[What you should do]
Write out the lines below word for word, leaving out the pictures.

[Given data]

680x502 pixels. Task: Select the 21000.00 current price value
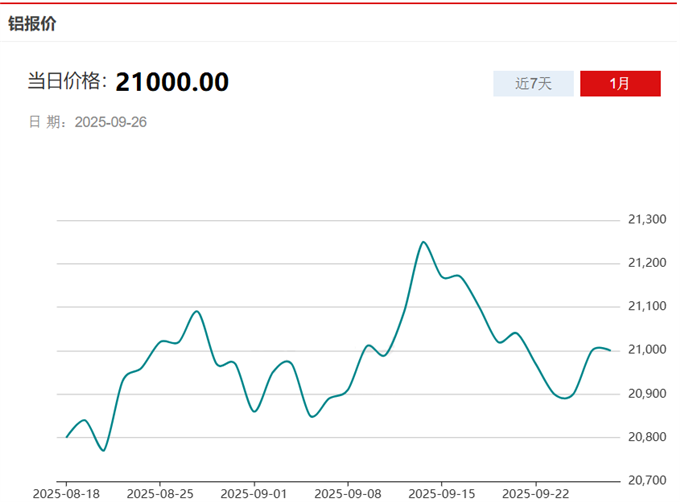172,82
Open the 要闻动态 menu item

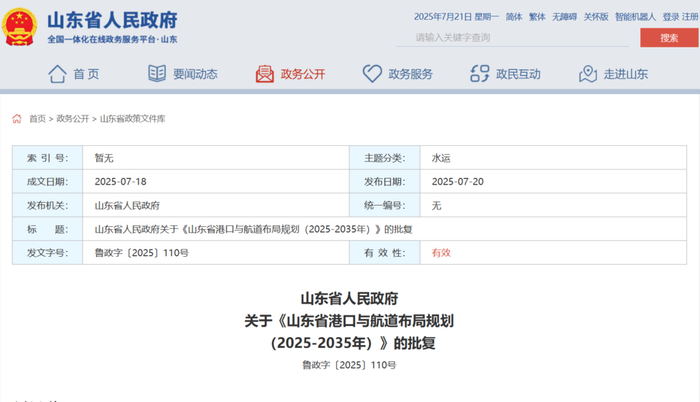(x=195, y=74)
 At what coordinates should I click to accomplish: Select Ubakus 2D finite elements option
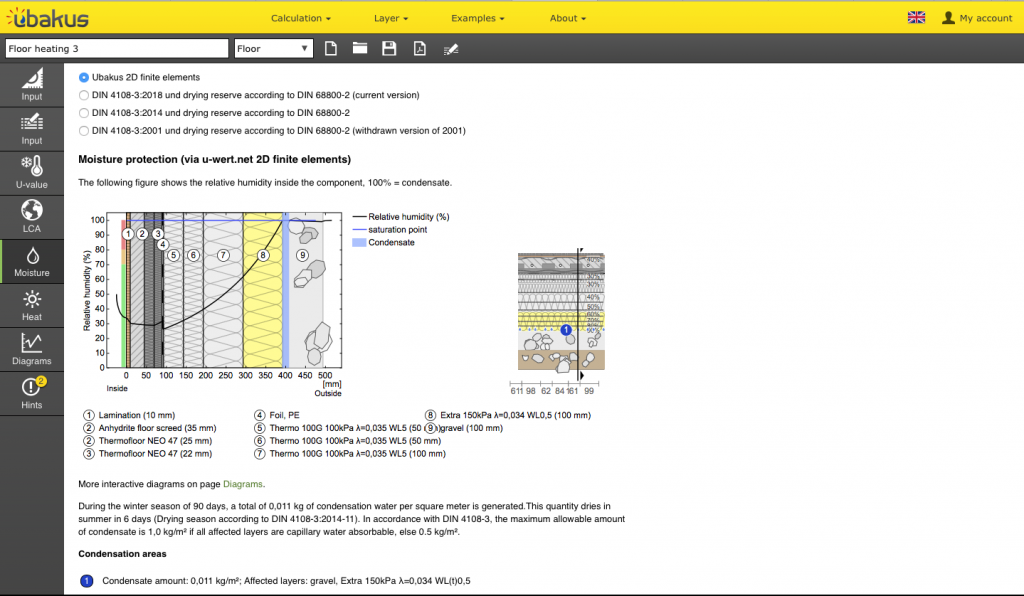click(84, 77)
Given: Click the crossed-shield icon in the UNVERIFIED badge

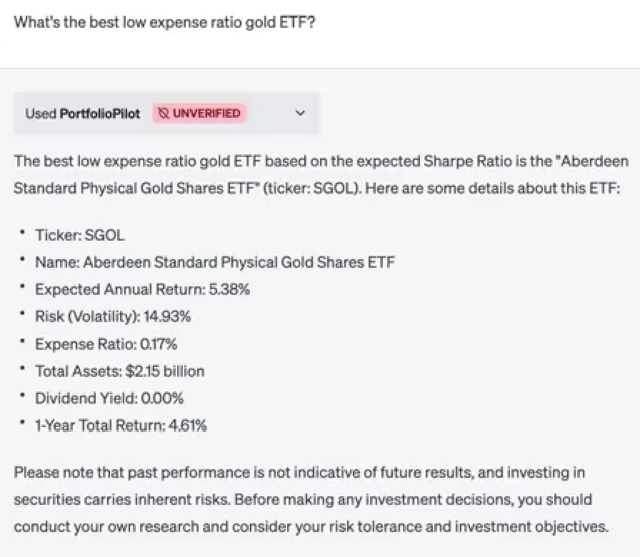Looking at the screenshot, I should [x=163, y=114].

[Solution to the problem]
680x502 pixels. Task: Select the 21000.00 current price value
172,82
Open the 要闻动态 menu item

(x=195, y=74)
 At what coordinates should I click to accomplish: Select Ubakus 2D finite elements option
click(84, 77)
Given: Click the crossed-shield icon in the UNVERIFIED badge

Looking at the screenshot, I should [x=163, y=114].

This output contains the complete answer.